Directions for this task —
Everything from the line holding "Viewport: 1024px width, 460px height." through the last line below is needed; please reproduce those lines exactly, adding nothing.

Data records —
- Opening Delimiter -
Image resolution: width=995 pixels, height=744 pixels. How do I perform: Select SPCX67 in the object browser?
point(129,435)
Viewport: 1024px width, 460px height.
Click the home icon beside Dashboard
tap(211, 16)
- Closing Delimiter -
Answer section —
Viewport: 1024px width, 460px height.
Click the home icon beside Dashboard
tap(211, 16)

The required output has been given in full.